I assume it from experience that comes with many times with many different players deciding that my hypothetical efforts to hash out problematic elements into acceptable ones and the response about that feedback being claimed that the backstory was "denied" with a vow to "But I will return the favor: your world's history and lore will mean nothing to my PC. If you expect me to care about your world, I expect you to care about my character." spotlights the fact that the assumption was entirely justified
Let me point out where I find the breaking point for me is.
As a DM, I set up an initial premise. (Eberron pirates, Curse of Strahd AP, etc.)
People come to me with an idea. (Thorin).
I advise what elements might need to be changed to make it work (Thorin became a pirate or got sucked into Ravenloft, etc) and what that will mean. (Thorin might have to wait until he leaves Barovia or gathers enough gold pirating to raise an army).
If these edits are fine, we move on, if not, the character might have to be shelved until a more suitable game comes up.
Lather, rinse, repeat for each player.
What I don't do:
Assume the player is doing this to subvert my campaign.
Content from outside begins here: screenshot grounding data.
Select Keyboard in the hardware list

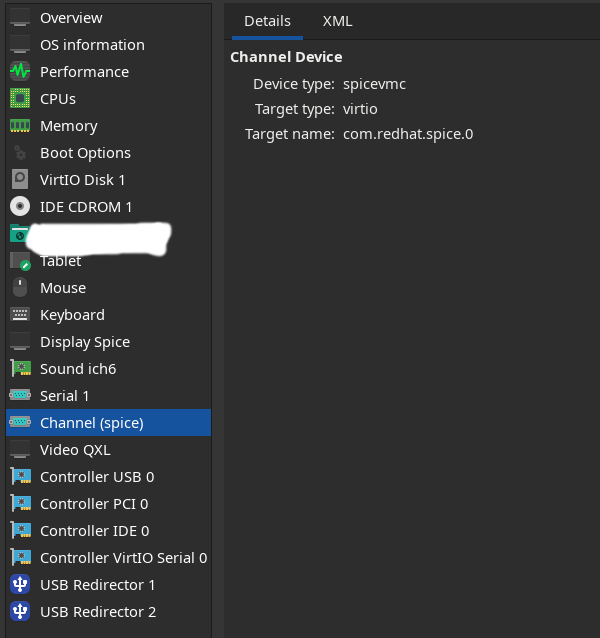pos(72,315)
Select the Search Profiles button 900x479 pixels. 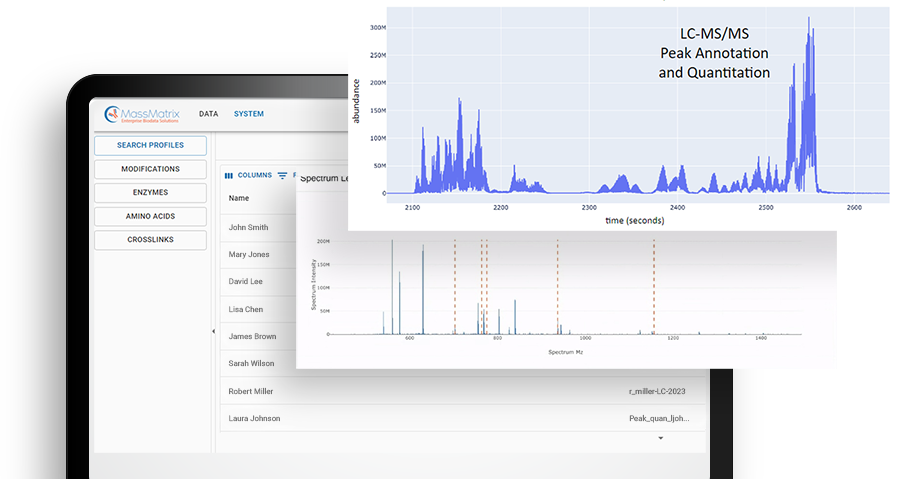coord(150,145)
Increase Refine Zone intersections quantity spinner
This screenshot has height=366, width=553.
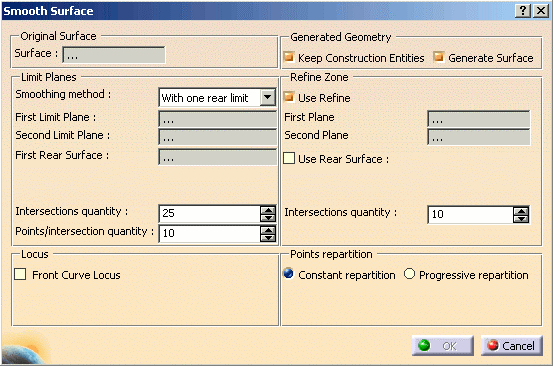521,211
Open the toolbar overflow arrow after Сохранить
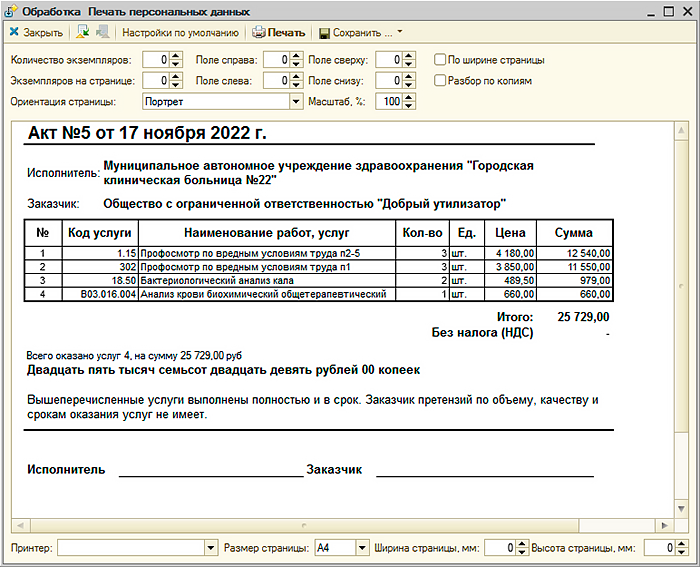The height and width of the screenshot is (567, 700). (x=400, y=33)
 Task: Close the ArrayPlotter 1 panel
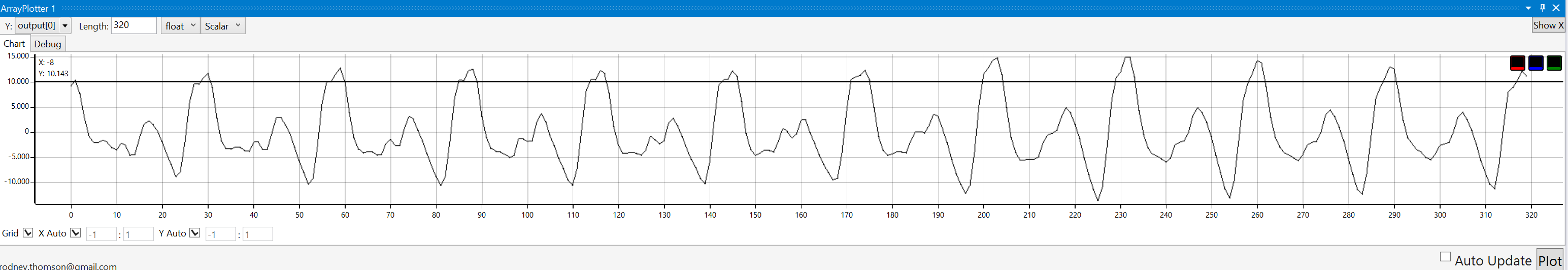click(1556, 8)

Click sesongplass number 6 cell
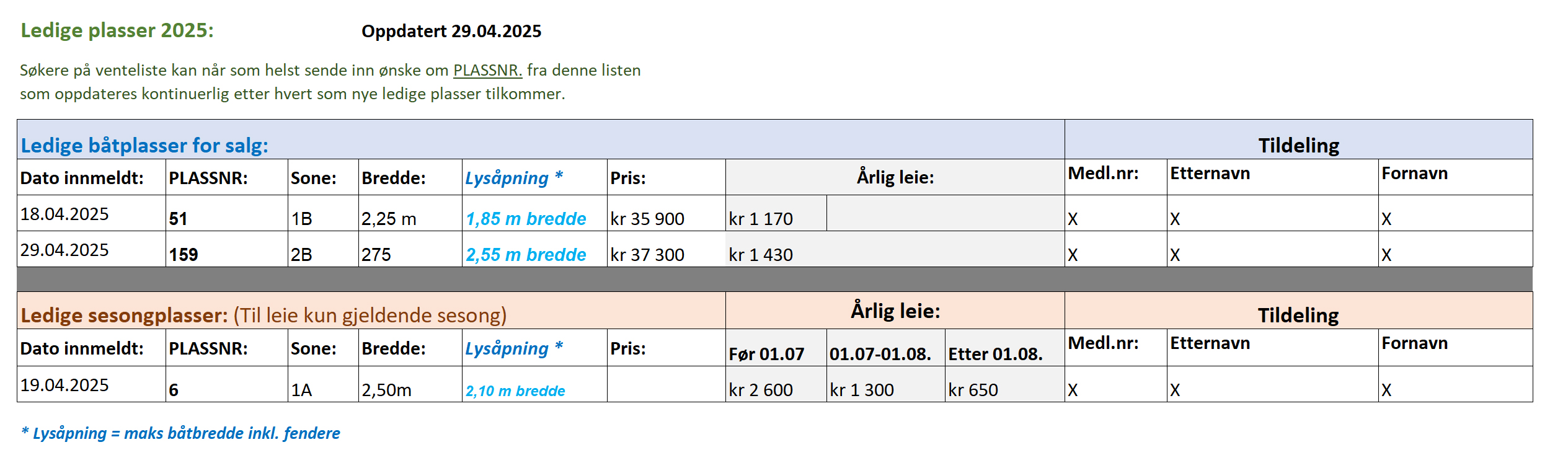227,384
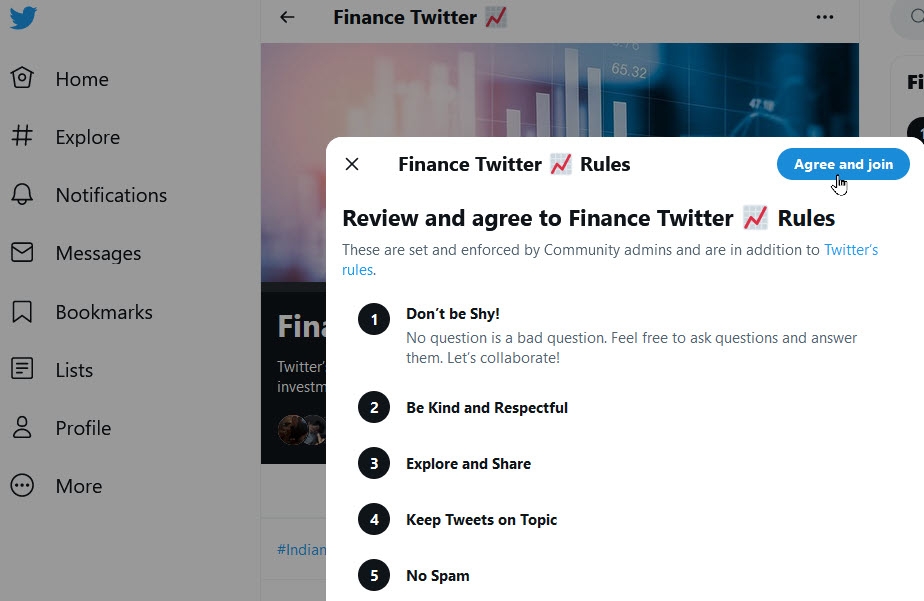Navigate back with the arrow icon
This screenshot has height=601, width=924.
pyautogui.click(x=287, y=18)
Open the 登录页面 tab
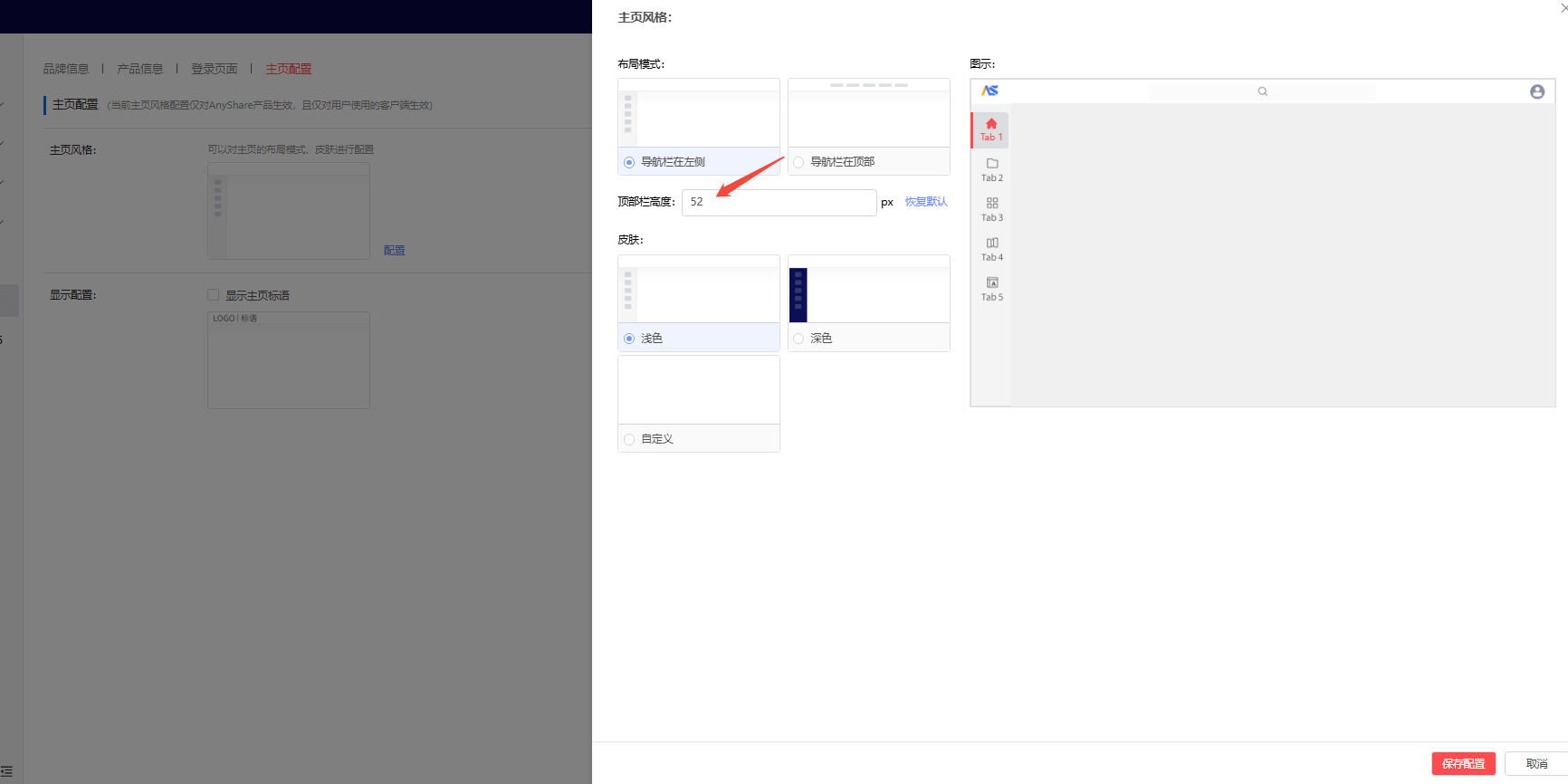1568x784 pixels. [214, 69]
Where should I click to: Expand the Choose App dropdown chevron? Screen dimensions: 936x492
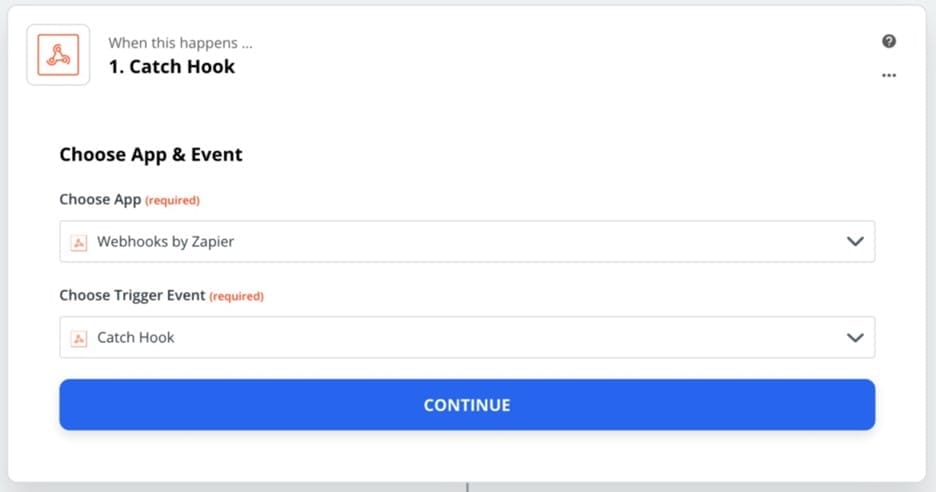click(854, 242)
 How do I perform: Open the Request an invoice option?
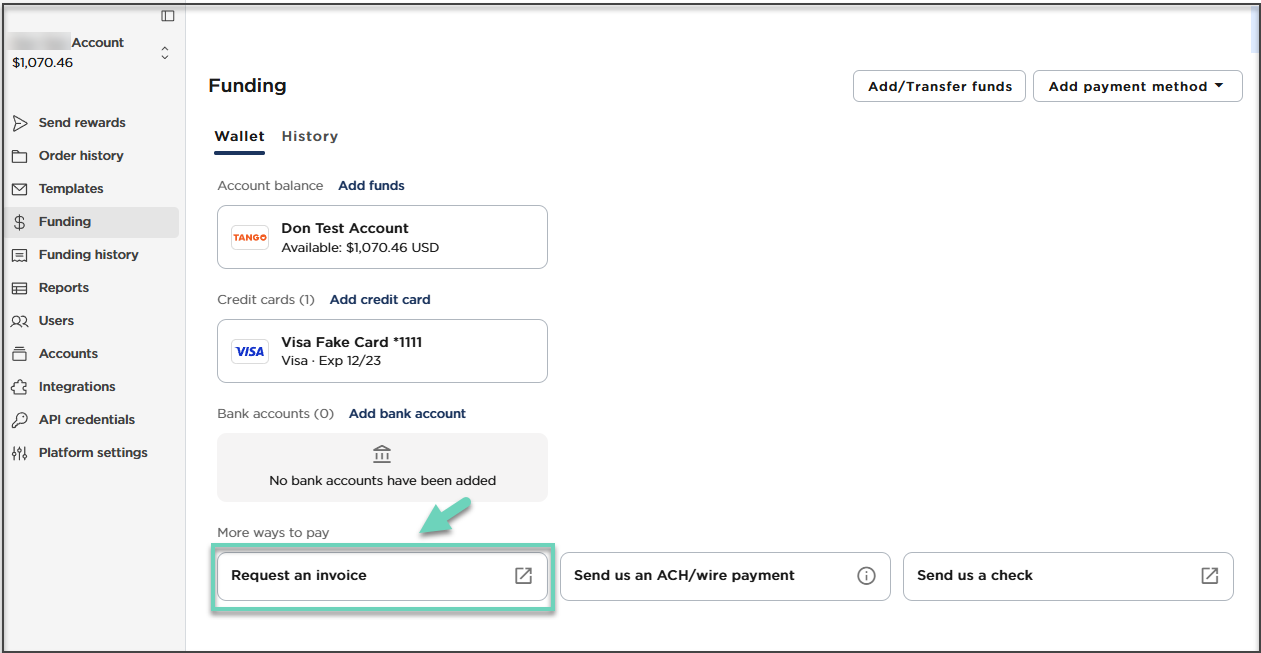tap(382, 576)
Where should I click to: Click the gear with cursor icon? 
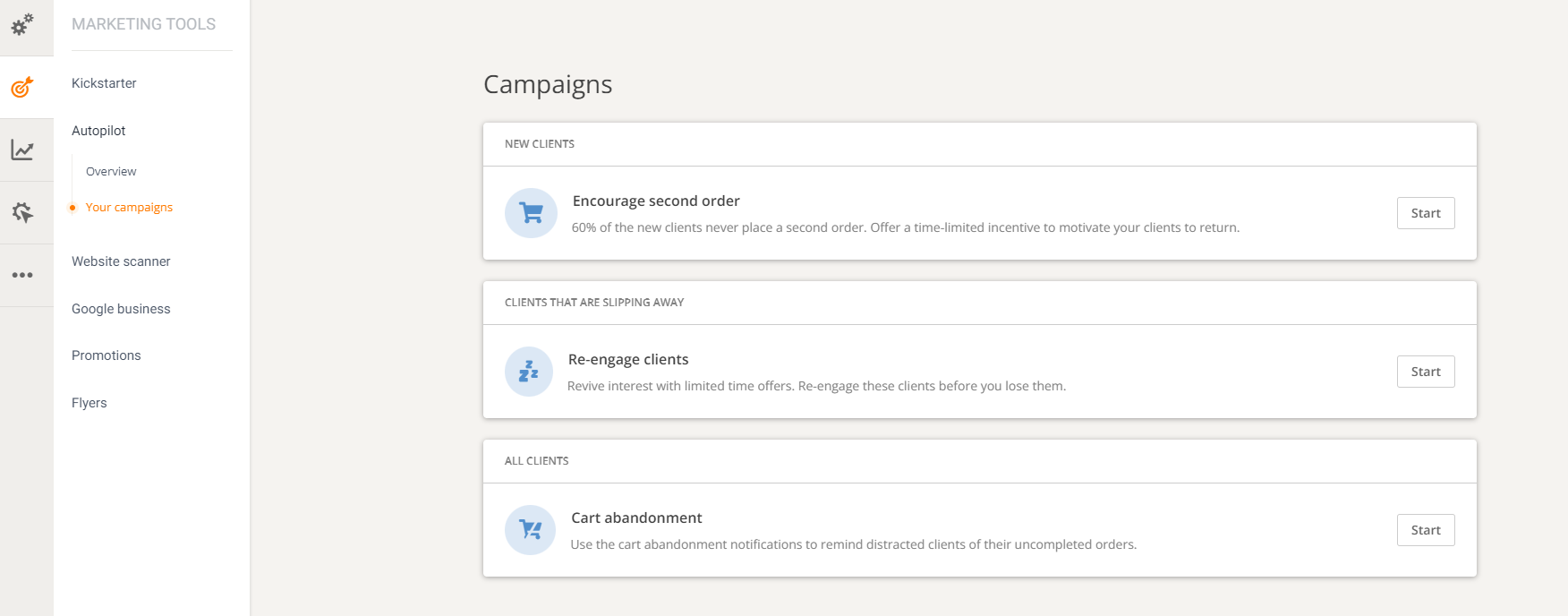coord(22,212)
Outright reject the concept unless it is such an anethema to the central concept of the game it is unreconcilable (a very rare event)
Make my players roll to see if they can play said character (sorry Thorin, your Dex score is too high. Maybe you want to be Samwise instead?)
Allow other players to veto ideas of other players (I won't adventure with a dark elf. Change your PC)
As to the quote: you are looking at my retort to the notion that who my character is doesn't matter. My character's goal, identity and origin will never matter in your game. If the answer is "no, you cannot be Thorin because your origin doesn't matter and I won't do anything with your plot hook. Create a new character." I will reciprocate with "I don't care about the background of your world either, give me some orcs to fight and pie to win." Apathy cuts both ways.